Another use case is in media for transcoding. It is not a trivial job to orchestrate transcoding at scale, and Kubernetes with or without GPUs is an excellent solution for that as it is trivial to setup a completely automated job queue.
Also another interesting field will eventually be HPC but there are some constraints about compute that K8s does not tick scheduling wise at this point in time. There is a pluggable scheduler in the works I think, and this will eventually help. Also the LXD example is a nice optimization but it would not replace the scheduler in any way.
[0]: https://medium.com/intuitionmachine/gpus-kubernetes-for-deep...
[1]: https://hackernoon.com/job-concurrency-in-kubernetes-lxd-and...
A bit OT, but I'd like to see how this works...
Ah, very cool - https://www.youtube.com/watch?v=wyY-lTmgb8c
It works, but the GPUs aren't very stable at 4x vs. a normal 16x.
The PSU is the Corsair AX1500i (1500W), with 10x lines for GPUs. It's robust on paper, didn't have any problem with just 4 plugged in.
But I must say... The T630 are very noisy compared to these, but so much more powerful #NotGoingBack
If you have a PSU that big then that probably isn't the problem. I thought you might be using the PSU that comes with those extender boxes and they usually are very puny (250 W or so).
Do you use it for gaming or for CUDA?
Do you run the 4 GPUs in the extender?
So many potential failure points in there. The sole use case is CUDA. Essentially I wanted a portable cluster with GPUs and that did the work for a couple of month. Now it's getting more serious so the switch to T630 makes sense, and I repurposed the NUCs into the control plane of the K8s cluster.
https://clustercompute.com/images/image4.jpg
Which was a lot of fun.
Do you have all the GPUs internal to the T630?
Any chance of a picture (of the guts)?
I'm seriously thinking of duplicating your effort.
Replicating is not very hard. You need a lightweight x86 machine for MAAS, which takes ~20min to install, one VLAN for the iDRAC (IPMI), another for networking that can connect to internet, and off you go. You can also enable KVM power management in MAAS to run the Juju control plane in VMs and save a box if you're limited in compute power.
https://maas.io
https://jujucharms.com/docs
https://www.ubuntu.com/containers/kubernetes for all the goodies.

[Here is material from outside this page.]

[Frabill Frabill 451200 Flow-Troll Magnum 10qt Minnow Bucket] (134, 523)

If you run into problems, I am SaMnCo on #juju in freenode.
I have plenty of other hardware floating around here so no problem on hooking it all up.
Thank you for the image.
By default, the bundle come with a "auto" tag, which will activate privileged containers just when GPUs are detected.
You can enforce "false" to remove that, but then you won't be able to run GPU workloads.
Or you can enforce "yes" and have them activated all the time.
Does that answer the question? Not sure if I understood it right.
Just because I want to use a GPU shouldn't require the power to change the clock, switch UIDs, chown files, mess with logs, reboot the machine, etc.
That said, if you set the allow-privileged flag to false GPU drivers will still be installed but you may not be able to make use of the cuda cores
https://kubernetes.io/docs/concepts/storage/volumes/#hostpat...
I suspect that there is a bug somewhere.
https://github.com/madeden/blogposts/blob/master/k8s-gpu-clo...
You don't need to mount the /dev entries into the container at all. The experimental support creates them automatically for you when you are using GPU resources. Perhaps it's device nodes, not the libraries that required privileges?
OK I gave it a try and you are absolutely right. For the nvidia-smi, I could run it the /dev/nvidia0, which is cool.
I was also able to run it unprivileged. I guess my mistake was to believe the example from the docs and not test without.
Thanks for sharing that, I'll update my charts and the post accordingly.